My mom was worried, and sent my uncle over to check on us. It was fucking surreal. Why the hell was my uncle here? Was this even happening? He knew were all high as tits that for sure, and after a short conversation he left, knowing we were all "fine" enough.
Now, out of my step-dad, my mom, and my dad, after that day I can tell which of them have tripped before. My step-dad was totally clueless on how to deal with me. During my full on ego death on the phone he was telling me to lie down for 15 minutes and eat a banana. HA! I thought, I'm gonna need more than 15 minutes for whatever is next, and why the hell do I need a banana? Am I going to be reborn as a monkey? I hope not. He was more lost than me at this point, but managed to get me to write down, "phone dad at 8 o'clock." before the conversation ended.
I was flabbergasted, overwhelmed, and exhausted. I had just had a full on ego death in my own home, and had to deal with parents and phones during the process. I wouldn't recommend it unless you love fear.
The rest of the trip went fine and when I was less high I talked to my parents again, and they were glad I was coherent again. The rest of the evening involved waiting around to meet another friend, who I was convinced was God at this point, because all I could comprehend was that we were waiting to meet "someone". I was relieved, we were all going to meet our maker.
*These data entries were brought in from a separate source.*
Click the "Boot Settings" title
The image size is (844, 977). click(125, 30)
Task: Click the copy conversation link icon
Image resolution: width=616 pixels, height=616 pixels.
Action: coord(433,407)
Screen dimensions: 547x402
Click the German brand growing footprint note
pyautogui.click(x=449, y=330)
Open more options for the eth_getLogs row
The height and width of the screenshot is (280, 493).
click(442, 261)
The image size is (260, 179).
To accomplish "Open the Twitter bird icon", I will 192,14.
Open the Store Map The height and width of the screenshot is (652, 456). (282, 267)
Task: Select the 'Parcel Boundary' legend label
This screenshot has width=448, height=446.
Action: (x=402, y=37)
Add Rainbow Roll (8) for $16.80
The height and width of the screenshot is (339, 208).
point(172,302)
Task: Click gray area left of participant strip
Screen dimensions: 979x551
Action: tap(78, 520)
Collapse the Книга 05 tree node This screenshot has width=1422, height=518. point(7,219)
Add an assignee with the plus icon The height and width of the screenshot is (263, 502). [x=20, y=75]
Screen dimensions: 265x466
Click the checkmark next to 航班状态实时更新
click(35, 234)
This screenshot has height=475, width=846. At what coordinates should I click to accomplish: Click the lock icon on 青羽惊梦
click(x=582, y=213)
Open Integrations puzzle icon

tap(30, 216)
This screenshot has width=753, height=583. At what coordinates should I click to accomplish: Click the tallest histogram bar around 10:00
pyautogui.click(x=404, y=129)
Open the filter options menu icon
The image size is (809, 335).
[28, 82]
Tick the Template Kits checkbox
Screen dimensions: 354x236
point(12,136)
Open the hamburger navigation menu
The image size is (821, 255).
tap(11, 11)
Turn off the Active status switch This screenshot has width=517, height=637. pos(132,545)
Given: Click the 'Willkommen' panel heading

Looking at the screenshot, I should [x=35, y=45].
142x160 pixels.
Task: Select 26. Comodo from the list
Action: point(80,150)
Whence we met him it was like the weight of the universe was lifted. The whole evening felt like a buildup to a massive dubstep drop. He's the only one I knew who could relate to such a strong trip as he is a hardcore psychonaut.
LSD at this dose is just pure fucking experience in every sense of the word.
And so that sums up the greater points of the most intense trip of my life. I have a new appreciation for life and fear death a little less now.